* Task goal: Read through the material below and copy each line in which the word "label" occurs.

====== Data excerpts ======

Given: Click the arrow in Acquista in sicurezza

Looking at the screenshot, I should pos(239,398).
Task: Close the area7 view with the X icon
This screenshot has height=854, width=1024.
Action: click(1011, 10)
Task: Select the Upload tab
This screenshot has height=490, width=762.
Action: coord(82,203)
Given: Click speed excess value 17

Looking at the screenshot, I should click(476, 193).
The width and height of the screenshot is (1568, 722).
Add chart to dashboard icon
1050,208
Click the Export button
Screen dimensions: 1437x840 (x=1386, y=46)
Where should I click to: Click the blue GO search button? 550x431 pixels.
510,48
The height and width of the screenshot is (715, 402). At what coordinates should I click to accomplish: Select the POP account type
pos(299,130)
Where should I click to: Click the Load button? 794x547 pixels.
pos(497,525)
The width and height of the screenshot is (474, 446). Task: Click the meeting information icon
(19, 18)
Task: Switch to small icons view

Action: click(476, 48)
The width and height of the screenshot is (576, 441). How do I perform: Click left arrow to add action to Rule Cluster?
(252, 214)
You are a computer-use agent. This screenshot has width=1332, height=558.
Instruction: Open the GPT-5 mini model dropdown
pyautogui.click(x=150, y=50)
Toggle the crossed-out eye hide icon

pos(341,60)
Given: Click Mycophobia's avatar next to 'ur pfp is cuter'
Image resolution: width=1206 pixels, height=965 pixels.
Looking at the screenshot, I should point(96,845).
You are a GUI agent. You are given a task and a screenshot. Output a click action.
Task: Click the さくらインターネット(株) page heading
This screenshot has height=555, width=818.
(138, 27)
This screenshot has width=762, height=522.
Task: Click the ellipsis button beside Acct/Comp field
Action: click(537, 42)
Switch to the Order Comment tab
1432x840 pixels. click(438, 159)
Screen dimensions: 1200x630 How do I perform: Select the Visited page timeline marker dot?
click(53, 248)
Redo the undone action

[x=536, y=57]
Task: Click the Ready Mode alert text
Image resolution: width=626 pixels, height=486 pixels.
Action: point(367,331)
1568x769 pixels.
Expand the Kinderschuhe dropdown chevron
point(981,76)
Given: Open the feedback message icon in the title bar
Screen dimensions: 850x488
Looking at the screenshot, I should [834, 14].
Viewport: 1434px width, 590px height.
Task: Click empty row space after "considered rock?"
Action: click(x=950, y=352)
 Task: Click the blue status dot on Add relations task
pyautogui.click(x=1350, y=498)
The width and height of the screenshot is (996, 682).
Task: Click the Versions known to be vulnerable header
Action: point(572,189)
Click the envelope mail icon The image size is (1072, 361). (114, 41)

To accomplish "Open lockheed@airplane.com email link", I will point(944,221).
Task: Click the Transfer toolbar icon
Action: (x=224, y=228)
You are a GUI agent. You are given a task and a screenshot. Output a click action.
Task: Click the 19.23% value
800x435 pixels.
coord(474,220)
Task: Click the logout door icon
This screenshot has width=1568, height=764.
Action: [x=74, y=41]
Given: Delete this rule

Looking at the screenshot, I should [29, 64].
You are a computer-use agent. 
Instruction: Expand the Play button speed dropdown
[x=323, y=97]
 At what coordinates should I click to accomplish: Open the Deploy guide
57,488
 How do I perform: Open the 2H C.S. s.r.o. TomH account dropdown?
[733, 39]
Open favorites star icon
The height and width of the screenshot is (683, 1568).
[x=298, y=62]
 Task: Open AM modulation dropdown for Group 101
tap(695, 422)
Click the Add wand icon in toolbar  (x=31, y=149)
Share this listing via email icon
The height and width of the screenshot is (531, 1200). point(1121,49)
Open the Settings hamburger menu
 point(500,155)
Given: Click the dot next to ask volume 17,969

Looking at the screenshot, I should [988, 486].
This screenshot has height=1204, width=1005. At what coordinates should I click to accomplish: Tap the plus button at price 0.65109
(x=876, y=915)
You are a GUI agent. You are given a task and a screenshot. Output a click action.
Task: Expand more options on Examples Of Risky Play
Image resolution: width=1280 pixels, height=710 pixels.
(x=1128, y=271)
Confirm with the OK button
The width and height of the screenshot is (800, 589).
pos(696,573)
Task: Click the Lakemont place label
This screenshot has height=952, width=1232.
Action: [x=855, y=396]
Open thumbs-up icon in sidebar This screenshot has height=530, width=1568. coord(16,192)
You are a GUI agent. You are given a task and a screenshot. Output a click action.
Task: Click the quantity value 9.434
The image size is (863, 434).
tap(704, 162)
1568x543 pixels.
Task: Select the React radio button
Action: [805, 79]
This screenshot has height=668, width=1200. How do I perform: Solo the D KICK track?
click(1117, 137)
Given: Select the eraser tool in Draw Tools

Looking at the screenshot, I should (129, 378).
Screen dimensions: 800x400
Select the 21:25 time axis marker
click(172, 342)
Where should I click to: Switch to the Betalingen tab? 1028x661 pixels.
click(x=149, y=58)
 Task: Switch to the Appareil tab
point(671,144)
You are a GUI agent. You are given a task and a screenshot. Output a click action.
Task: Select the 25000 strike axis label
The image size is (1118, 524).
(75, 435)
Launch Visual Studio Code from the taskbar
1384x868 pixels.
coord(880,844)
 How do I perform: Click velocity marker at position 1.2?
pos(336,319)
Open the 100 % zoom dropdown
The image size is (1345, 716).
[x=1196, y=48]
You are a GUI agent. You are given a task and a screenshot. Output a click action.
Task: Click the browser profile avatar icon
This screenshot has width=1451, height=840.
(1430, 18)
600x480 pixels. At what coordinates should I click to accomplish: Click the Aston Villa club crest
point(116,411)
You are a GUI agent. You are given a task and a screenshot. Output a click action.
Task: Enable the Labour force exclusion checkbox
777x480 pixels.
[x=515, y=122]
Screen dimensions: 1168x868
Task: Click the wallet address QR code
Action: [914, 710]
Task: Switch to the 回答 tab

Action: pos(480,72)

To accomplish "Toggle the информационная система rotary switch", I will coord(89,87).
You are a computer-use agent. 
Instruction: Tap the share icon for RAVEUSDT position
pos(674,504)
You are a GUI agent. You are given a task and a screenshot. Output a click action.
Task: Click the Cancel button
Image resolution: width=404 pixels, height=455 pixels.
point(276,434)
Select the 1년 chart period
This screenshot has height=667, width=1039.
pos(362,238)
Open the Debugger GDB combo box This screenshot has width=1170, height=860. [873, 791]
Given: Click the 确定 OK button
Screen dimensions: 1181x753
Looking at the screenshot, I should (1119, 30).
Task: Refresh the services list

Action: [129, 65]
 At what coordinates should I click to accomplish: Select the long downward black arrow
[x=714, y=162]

======

* Exercise response:
Task: Click the Lakemont place label
Task: Select the 25000 strike axis label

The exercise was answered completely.